With BlackBerry Ltd.'s business in a broad free fall, even Canada appears to be giving its homegrown smartphone maker the cold shoulder.

Late Tuesday, the company revealed that second-quarter revenue in Canada collapsed 60 per cent compared with the same period a year earlier, coming in at just $91-million (U.S.). That was the steepest drop of any market in which it operates, save for Latin America, where revenue fell 62 per cent.

Then on Thursday, one of the company's longest-standing partners, Rogers Communications Inc., said it wouldn't stock the company's new high-end flagship touch-screen phone, the Z30, in its stores.

Rob Bruce, Rogers' president of communications, played down what he called a "routine decision" made months earlier, saying the carrier only has room on store shelves for 15 to 17 smartphone models "and we pick what we think are the biggest winners" from among the many manufacturers. He pointed out that Rogers had in the past chosen not to stock other BlackBerry products and said Rogers continues to stock and sell the company's recently released Z10 all-touchscreen and Q10 touch and keyboard phones.

"This doesn't have anything to do with whatever anyone thinks is going on with BlackBerry," Mr. Bruce said. "People are trying to attach some significance to this decision. There isn't any."

Still, Rogers' decision to hang up on the Z30 – the fourth phone launched on the new BlackBerry 10 platform – could be viewed as a setback, particularly given the long, close ties between the companies. Their business relationship dates to the 1990s, including a milestone order for the Waterloo, Ont., company's wireless e-mail devices 13 years ago. Last February, Rogers launched the new generation of BlackBerry 10 phones at company headquarters with the CEOs of both companies in attendance.

A BlackBerry spokesman declined to comment on Rogers' decision, but said "it's important to note we are seeing broad support in Canada for the Z30." Indeed, both Bell and Telus said they will stock the Z30.

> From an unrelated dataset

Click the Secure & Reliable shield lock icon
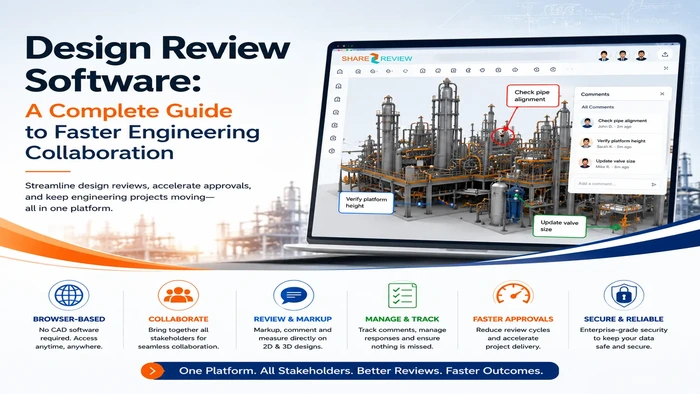Viewport: 700px width, 394px height. [624, 295]
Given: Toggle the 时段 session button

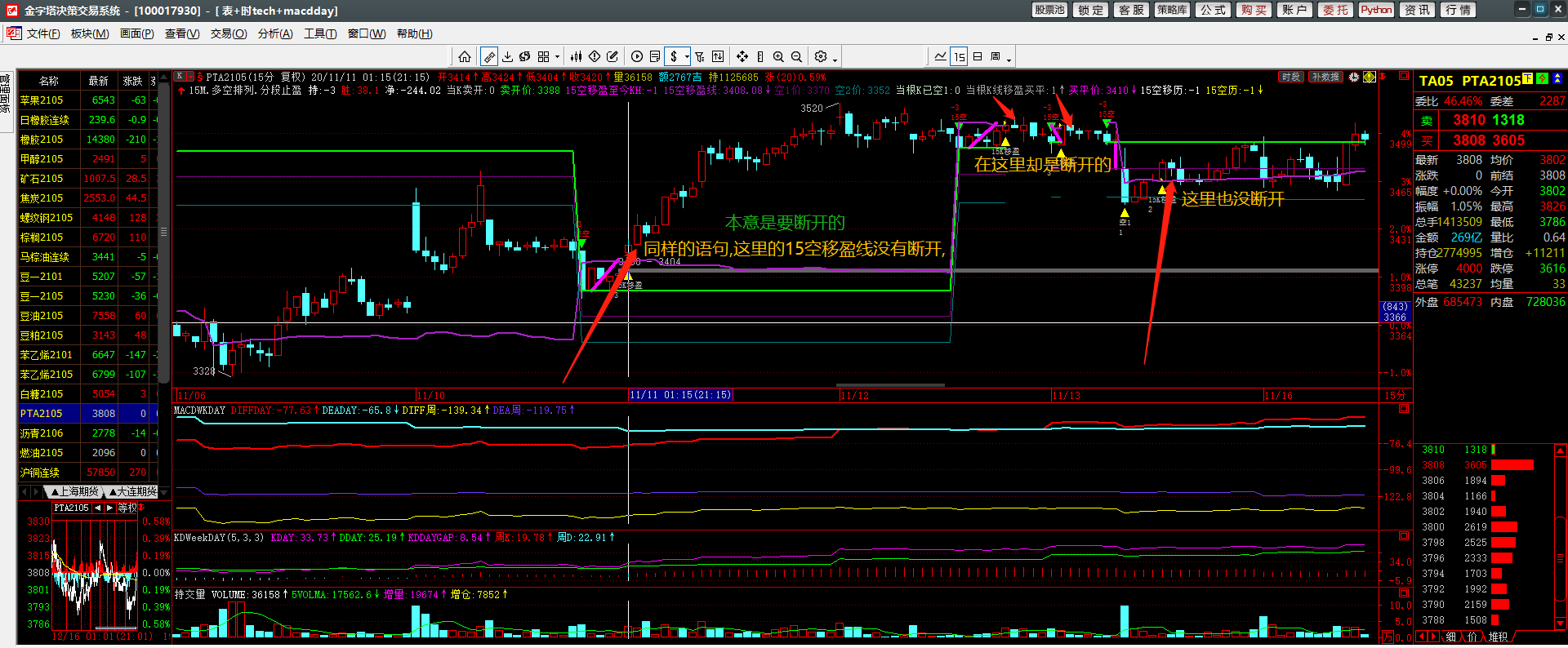Looking at the screenshot, I should point(1290,77).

BlackBerry has in the past been criticized for offering too many smartphone models, while its market share has dwindled markedly in the past four years as consumers turned to all-touchscreen smartphones featuring Apple and Google platforms. The BlackBerry 10 products were supposed to deliver an up-to-date user experience, but came out two years too late a result, in part, to delays caused by internal challenges.

The company has also been criticized for coming to market first with an all-touchscreen Z10 rather than leading with the Q10, with a keyboard familiar to loyal users. "It would have been best for the company to consolidate and secure its base first," industry analyst Rob Enderle said. "If you lose your base you pretty much lose the battle."

The move comes a week after a senior executive with U.S. wireless provider T-Mobile USA Inc., said it would no longer carry BlackBerry smartphones in its retail stores.

Raymond James analyst Steven Li said the company's revenue drop-off in Canada is no different than elsewhere, and noted the sharp decline was in part a result of the fact that the company began applying a stricter test to determine when to recognize revenue in the second quarter. In past quarters, the company recognized revenue when it sold into distribution channels while, under its new test, revenue more accurately reflected sales to actual end-users. "What [the sharp revenue drop] tells me is demand is not there," he said. "Every geographic region is down a lot."

Some analysts believe BlackBerry's cost-cutting efforts, its $2.6-billion cash pile and lack of debt leave it in good enough shape to sustain itself through an expected takeover. But Bernstein analyst Pierre Ferragu sounded a more pessimistic note Thursday, cutting his price target on the stock to $4.50 based on expectations the company will quickly burn through most of its cash by early 2015.

Editor's note: An earlier version of this story incorrectly spelt the last name of industry analyst Rob Enderle. This version has been corrected.